P95 BIRD: a comprehensive database for the storage and manipulation of genetic information and natural products
Sunday, January 11, 2015
California Ballroom C and Santa Fe Room
Phil Rees and Chris Dejong, Biochemistry and Biomedical Sciences, McMaster University, Hamilton, ON
Translating genomes to natural products requires the manipulation and processing of large amounts of information. Decreasing costs of sequencing have led to an exponential increase in the amount of data available to be processed. In order to leverage this information, it is crucial to be able to relate genetic data to the chemical space of known natural products. BIRD is a database that stores all known natural products to date, and is an extensible framework for the storage and processing of genetic information. BIRD implements a NoSQL graph based database management system, Neo4j.
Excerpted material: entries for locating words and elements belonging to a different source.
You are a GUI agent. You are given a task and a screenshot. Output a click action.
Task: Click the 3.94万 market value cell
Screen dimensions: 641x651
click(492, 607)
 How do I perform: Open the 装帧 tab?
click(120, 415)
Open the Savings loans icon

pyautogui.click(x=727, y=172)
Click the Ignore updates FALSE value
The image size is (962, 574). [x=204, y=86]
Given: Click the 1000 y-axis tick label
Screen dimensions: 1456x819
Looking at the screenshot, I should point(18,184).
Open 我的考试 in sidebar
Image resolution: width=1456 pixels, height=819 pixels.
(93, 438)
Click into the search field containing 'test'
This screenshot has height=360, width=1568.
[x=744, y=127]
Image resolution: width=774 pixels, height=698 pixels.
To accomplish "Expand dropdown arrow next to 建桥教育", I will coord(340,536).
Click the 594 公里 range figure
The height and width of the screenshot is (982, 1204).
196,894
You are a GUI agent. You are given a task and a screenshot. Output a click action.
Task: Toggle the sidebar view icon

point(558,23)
BIRD contains all known microbial natural products (approximately 46,000 compounds); over 500 known genetic biosynthetic gene clusters, each associated with its corresponding natural product; other large sets of genetic sequence information, including publicly available genomes and ribosomal 16S sequences; and the predictions from several software applications that we have developed to facilitate the connection of genomes to small molecules, including results from both the PRISM and GRAPE software applications. One distinguishing aspect of this information and data structure is that it is fully extensible to include new information and form new relationships between data points that is simply not possible with a SQL database.The BIRD database is a novel data structure containing an exhaustive resource of natural products that will allow for genomic data to be leveraged in the discovery of natural products.